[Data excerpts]
------------------------------------

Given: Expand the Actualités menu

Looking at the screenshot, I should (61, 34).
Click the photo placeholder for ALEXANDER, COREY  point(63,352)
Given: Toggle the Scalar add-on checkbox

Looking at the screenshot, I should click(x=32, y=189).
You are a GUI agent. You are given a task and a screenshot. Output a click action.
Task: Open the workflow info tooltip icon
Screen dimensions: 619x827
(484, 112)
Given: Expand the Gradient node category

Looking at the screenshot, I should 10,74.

------------------------------------

**Brief:** Write out all the data again, exactly as it appears.

**Finished task:**
Given: Expand the Actualités menu

Looking at the screenshot, I should (61, 34).
Click the photo placeholder for ALEXANDER, COREY  point(63,352)
Given: Toggle the Scalar add-on checkbox

Looking at the screenshot, I should click(x=32, y=189).
You are a GUI agent. You are given a task and a screenshot. Output a click action.
Task: Open the workflow info tooltip icon
Screen dimensions: 619x827
(484, 112)
Given: Expand the Gradient node category

Looking at the screenshot, I should 10,74.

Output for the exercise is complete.